TEXT PASSAGE:
==============================

The Telemark Loft is part of a three-project study that examines the beauty of wood. It demonstrates clearly that the natural and beautiful properties of wood can be long lasting. In fact after seven hundred years the Loft looks like it will be around considerably longer. See also the Glencoe Visitor Centre and Caledonian Forest sections.

"There is something sublime in the long darkness of these nothern nights, and the short intense snowy light of day suddenly breaking it for a few hours, and again all in darkness… He must have been a bold man who first inhabited a nothern latitude in winter." Samuel Laing from "Journal of a Residence in Norway", 1834. London 1851.

The Telemark loft is a wonderful example of how natural wood can delight. The main loft house on the left has been around for over 700 years, has been taken apart, moved, reassembled and lifted off the ground the past few hundred years, but still survives as a wonderful example of the durability, and charm of untreated wood. This loft from Sondre Tveito farm in Hovin, Telemark, Norway is dated from around 1300 is also an excellent example of medieval architecture. The Telemark region extends between the Oslo fjord on the south of Norway to the Hardanger plateau. Famed for it's traditional, world renowned style of skiing and rugged landscape it is typical in Norwegian terms for the way the populations settled and spread. Telemark was an example of what the 18th century French philosopher Montesquieu meant when he said that "the source of freedom in Europe" was to be found in Scandinavia. Unlike other countries, Norway's geography made it unsuitable for any overall power to dominate so when the Monarchs became powerful in other parts of Europe, the real power in Norway lay with the local communities. The vast tracts of sparse land held apart by mountainous terrain and long deep fjords and forests enabled real communities to develop and spread throughout the land. Most farms belonged to the families and special allodial laws developed that allowed them to keep the ownership throughout the generations. Unlike many other parts of Europe where large controlled areas could be uprooted and erased, the surviving cultures in Norway are still to be found more or less intact after so many years. It is for this reason that we can still look in awe at the durability of the wooden structures after 700 years, and realise just how good wood is as a material to build with.

==============================

SOURCE MATERIAL:
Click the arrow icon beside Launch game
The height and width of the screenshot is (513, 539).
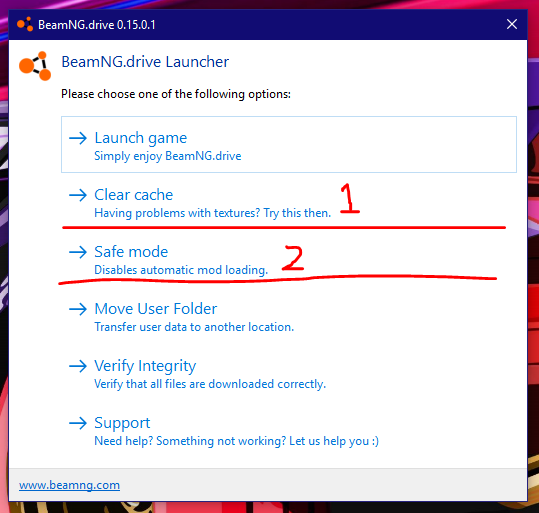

==============================

TASKS AND EXERCISES:
A – Please say whether each statement agrees with the Telemark Loft text, answering yes or no and quoting the deciding words from it: (i) the main loft house has been moved and reassembled; (ii) the loft came from a farm in Bergen; (iii) Montesquieu was a 19th century German philosopher.
B – Write out the stretch of the Telemark Loft text from "The Telemark Loft is part" through "Caledonian Forest sections.", swapping "wood" for "timber".

PROBLEM SOLUTIONS:
A –
(i) Yes: "has been taken apart, moved, reassembled and lifted off the ground the past few hundred years"
(ii) No: "This loft from Sondre Tveito farm in Hovin, Telemark, Norway"
(iii) No: "the 18th century French philosopher Montesquieu"

B –
The Telemark Loft is part of a three-project study that examines the beauty of timber. It demonstrates clearly that the natural and beautiful properties of timber can be long lasting. In fact after seven hundred years the Loft looks like it will be around considerably longer. See also the Glencoe Visitor Centre and Caledonian Forest sections.